[EXCERPTED TEXT Boundary: Start]

After completing study at the YMCA, Marsh taught occupational therapy four years during the early 1920s. From 1938 to 1945 she was an art instructor at Buxton Country Day School in Short Hills, New Jersey, and at Newark School of Fine and Industrial Arts.

==Career as administrator==

In 1941 Marsh founded and became first president of Associated Artists of New Jersey Limited to a membership of fifty, the group staged exhibitions in galleries and museums and sponsored public forums.

In 1952 Marsh and her husband helped to create a center for arts and crafts in Clinton, New Jersey. They bought and converted a former a grist mill into exhibition space, studios, and a shop. Marsh organized exhibitions and managed the gallery at the center. In 1956 she began a series of annual print exhibitions and started a program to purchase prints for what would later become known as the Anne Steele Marsh Collection. She also set up and ran a commercial gallery, called the Graphics Room, in the center.

During her career she served as trustee of American Association of Museums and the New Jersey State Museum and was a board member of New York Society of Women Artists, Society of American Graphic Artists, and other arts organizations. For her work she received a commendation from the New Jersey legislature.

[EXCERPTED TEXT Boundary: End]

§ **QUESTIONS ON THE MATERIAL**
A: From the passage on Anne Steele Marsh, extract the words from "In 1952 Marsh" to "New Jersey legislature.".
B: Condense the paragraph of the passage on Anne Steele Marsh that begins "In 1952 Marsh and her husband" into a bulleted list, keeping its main facts.
C: Write a continuation of the passage on Anne Steele Marsh, picking up after its last sentence.

[AVAILABLE DATA Boundary: Start]

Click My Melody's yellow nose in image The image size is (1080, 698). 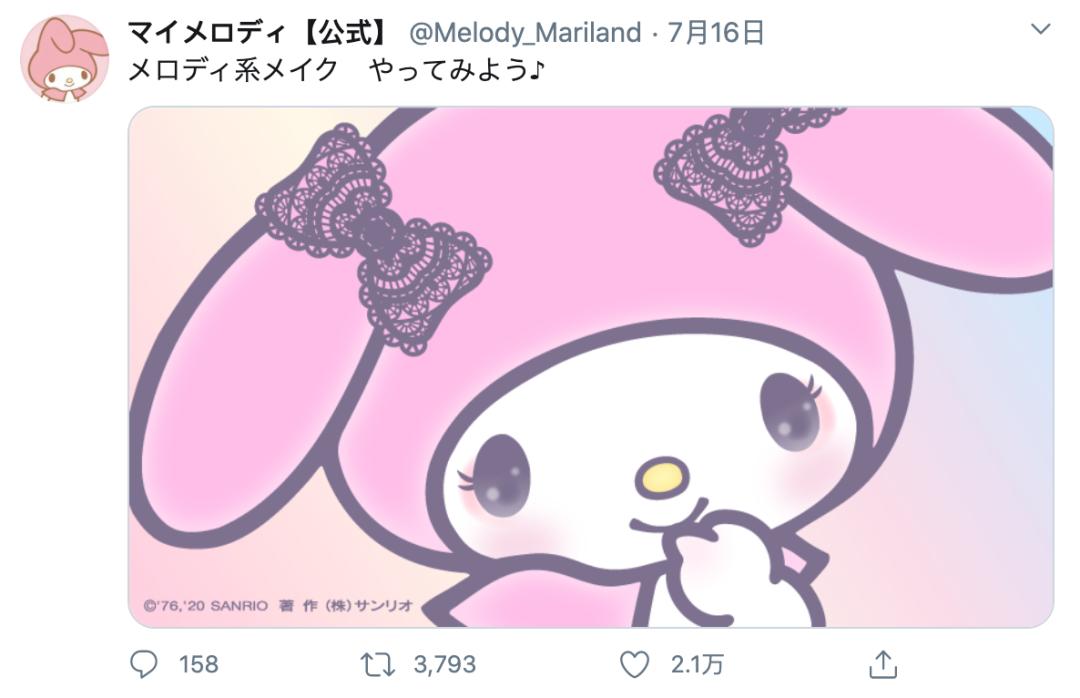pos(662,476)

[AVAILABLE DATA Boundary: End]

§ **RESPONSES BY ITEM NUMBER**
A:
In 1952 Marsh and her husband helped to create a center for arts and crafts in Clinton, New Jersey. They bought and converted a former a grist mill into exhibition space, studios, and a shop. Marsh organized exhibitions and managed the gallery at the center. In 1956 she began a series of annual print exhibitions and started a program to purchase prints for what would later become known as the Anne Steele Marsh Collection. She also set up and ran a commercial gallery, called the Graphics Room, in the center.

During her career she served as trustee of American Association of Museums and the New Jersey State Museum and was a board member of New York Society of Women Artists, Society of American Graphic Artists, and other arts organizations. For her work she received a commendation from the New Jersey legislature.

B:
- 1952: Marsh and her husband helped create an arts and crafts center in Clinton, New Jersey.
- They bought a former grist mill and converted it into exhibition space, studios, and a shop.
- Marsh organized exhibitions and managed the center's gallery.
- 1956: She began annual print exhibitions and a program to buy prints for what became the Anne Steele Marsh Collection.
- She also set up and ran a commercial gallery at the center, the Graphics Room.

C:
==Personal life and family==

Born on September 7, 1901, Marsh was the daughter of the well-known illustrator Frederic Dorr Steele and his wife Mary Thyng Steele (known as Polly). She had two siblings, Robert G. Steele and Zulma R. Steel. In 1925 she married James Randall Marsh. After the wedding the couple moved to Essex Fells, New Jersey. In 1948 they bought a farm in Pittstown, New Jersey. They converted its barn to a studio, where Anne Steele Marsh would work, and music room, where the family would host Sunday afternoon chamber music concerts.

James R. Marsh was the son of the illustrator and muralist Frederick Dana Marsh and his wife, the miniaturist, Alice Randall Marsh. The artist Reginald Marsh was his brother. He was an artist in his own right but is better known as a designer and manufacturer of decorative wrought iron. Established in 1926, his firm, the James R. Marsh Company, made small products like sconces and table lamps, as well as large ones like the entrance gate at Sarah Lawrence College. He also was Anne Steele Marsh's partner in transforming the Clinton gristmill into the Hunterdon Art Center, now called the Hunterdon Art Museum. Starting in 1960, he helped to establish the Clinton Historical Museum, now known as the Red Mill Museum Village.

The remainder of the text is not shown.